Everyone wants their lines built “now”, and I can’t help remembering what we were told when the original Transit City Phase I was stretched out over 10 years. Metrolinx claimed that the original faster plan might not have been possible because the construction industry could not absorb this much work at the same time. Strange how that constraint has disappeared now that additional or accelerated funding from Queen’s Park is not an issue.

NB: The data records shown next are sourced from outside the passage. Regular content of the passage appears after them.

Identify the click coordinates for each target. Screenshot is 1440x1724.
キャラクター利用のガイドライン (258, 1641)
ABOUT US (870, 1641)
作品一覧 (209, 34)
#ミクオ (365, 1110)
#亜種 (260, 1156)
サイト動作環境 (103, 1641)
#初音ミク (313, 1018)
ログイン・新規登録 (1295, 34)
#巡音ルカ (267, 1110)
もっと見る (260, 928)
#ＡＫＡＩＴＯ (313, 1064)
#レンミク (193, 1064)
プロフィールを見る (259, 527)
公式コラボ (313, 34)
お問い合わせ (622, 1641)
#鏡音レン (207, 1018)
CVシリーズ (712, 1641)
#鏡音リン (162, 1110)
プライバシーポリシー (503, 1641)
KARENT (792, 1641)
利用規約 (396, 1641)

During the era of “Metrolinx I”, the board filled with politicians, Mayor Miller had an ongoing fight to get recognition for Transit City and LRT, and he won out in the end. Indeed, there are now Metrolinx-backed proposals for LRT in Mississauga and Hamilton, and LRT plans are afoot in Ottawa and Kitchener-Waterloo. The proposals are not perfect, but they have, at least, political respectability. When we got “Metrolinx II”, a board of business people and transit experts, politics was supposed to be banished from the room. Now Mayor Ford, not even a member of the Metrolinx board, is driving major changes in the plan and fundamental principles of The Big Move may be ignored. Distant, ghostly laughter from the original Board might be appropriate here.
Finally, I cannot help commenting on the irony of so much funny money sloshing around the meeting room. I almost expected to find sheets of photocopied $100 bills stuck to my boots on the way out the door. The TTC has a huge funding crisis on its capital budget thanks to a city that would rather freeze taxes than spend on investment, and a Provincial government that wants us to make do with a paltry $150-million or so in gas tax revenue. Meanwhile, there are billions for new construction, and not a word about who will pay to actually run these lines once they begin operation.
2012 will almost certainly bring more TTC service cuts, and who knows what “system” will exist by the time the first of the new routes opens for business. Metrolinx and Queen’s Park treat local operations in Toronto as “not their business” while professing that better transport is vital to the GTA’s economy. Must the stench of overcrowded, unreliable, unsafe service brew under Queen’s Park before this changes, or will we continue to see only monuments, billions of construction spending, while the TTC rots around us?